> _Work item_:
Your answer should consist only of the lines below from the one with "503x726 pixels. At" through the one with "This screenshot has height=364, width=630.", copied exactly.

──────── Records supplied

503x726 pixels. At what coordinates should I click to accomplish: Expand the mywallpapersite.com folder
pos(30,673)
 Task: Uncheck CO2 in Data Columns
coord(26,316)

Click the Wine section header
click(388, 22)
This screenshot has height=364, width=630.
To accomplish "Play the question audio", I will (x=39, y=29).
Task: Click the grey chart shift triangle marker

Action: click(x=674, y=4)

────────────────
──────── Records supplied

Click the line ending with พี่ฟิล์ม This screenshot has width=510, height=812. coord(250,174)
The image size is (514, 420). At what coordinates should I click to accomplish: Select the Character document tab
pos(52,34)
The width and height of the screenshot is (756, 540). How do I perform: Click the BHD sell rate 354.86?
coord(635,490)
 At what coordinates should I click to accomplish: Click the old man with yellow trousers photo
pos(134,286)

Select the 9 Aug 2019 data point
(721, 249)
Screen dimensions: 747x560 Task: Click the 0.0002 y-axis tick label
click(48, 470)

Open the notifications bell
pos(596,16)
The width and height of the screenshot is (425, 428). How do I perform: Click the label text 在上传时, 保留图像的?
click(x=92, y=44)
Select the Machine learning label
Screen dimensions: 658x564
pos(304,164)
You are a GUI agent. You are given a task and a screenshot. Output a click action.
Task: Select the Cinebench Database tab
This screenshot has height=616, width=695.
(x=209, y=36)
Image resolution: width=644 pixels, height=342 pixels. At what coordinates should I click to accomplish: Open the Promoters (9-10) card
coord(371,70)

────────────────

> _Reply to the exercise_:
503x726 pixels. At what coordinates should I click to accomplish: Expand the mywallpapersite.com folder
pos(30,673)
 Task: Uncheck CO2 in Data Columns
coord(26,316)

Click the Wine section header
click(388, 22)
This screenshot has height=364, width=630.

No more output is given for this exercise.